NURTURING THE SOUL

The soul, made of playfulness, humor, and creativity, needs replenishing during grievous times. Art is especially therapeutic. Grief therapist Colin Caffell gave clay to his clients, inviting, “Put what you feel on the inside, out.” In this way, they externalized their emotions, and the object they created gave them a visual representation of their sorrow. Many participants from his sessions reported that, beyond being therapeutic, working with clay was delightful.

Feeling delight, however, can sound distasteful to the newly bereaved. Not only do they wonder if they will ever laugh again, but complicated dialogue is often nerve-racking. One way that Dianne nurtured her soul and brought humor back into her life was by sitting back with a large bowl of popcorn and watching Bette Midler videos.

Some survivors return to a favorite childhood entertainment—painting, playing the piano, watching cartoons—to nurture themselves. To this day Raymond retires to his room with Donald Duck and Uncle Scrooge comic books, like the ones his grandmother read to him when he was a child.
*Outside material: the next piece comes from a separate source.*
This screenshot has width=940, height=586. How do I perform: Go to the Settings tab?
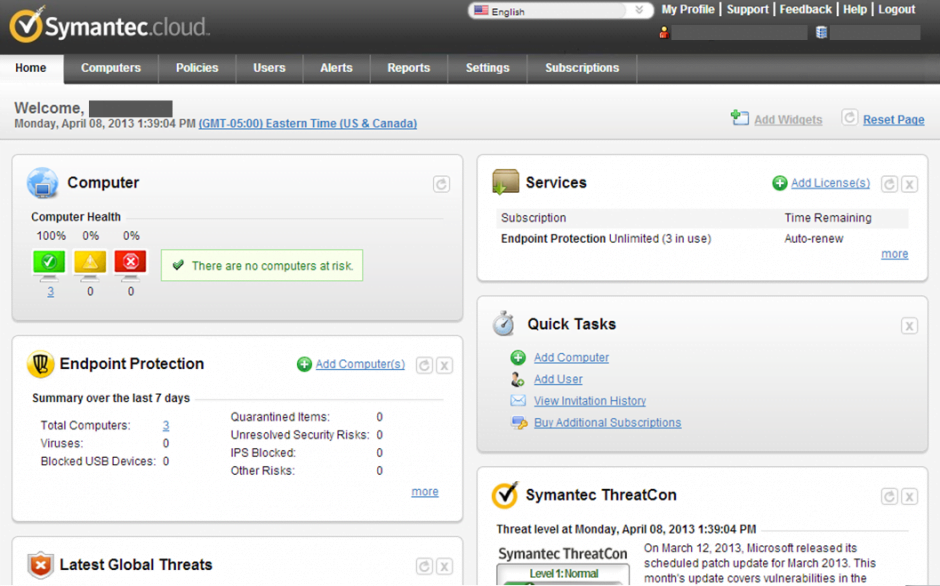coord(487,68)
Others partake of activities they missed as children. “My parents forbade me to eat ice cream or junk food of any kind,” one psychologist explained. “Asking for it only got me into trouble. So, after my father died, I drove myself to McDonald’s and ordered my inner child a kid’s meal with an ice cream cone for dessert. I sat there, almost forty years old, and thoroughly enjoyed treating my little one to something he had wanted all those years.” Nurturing the child replenishes the soul.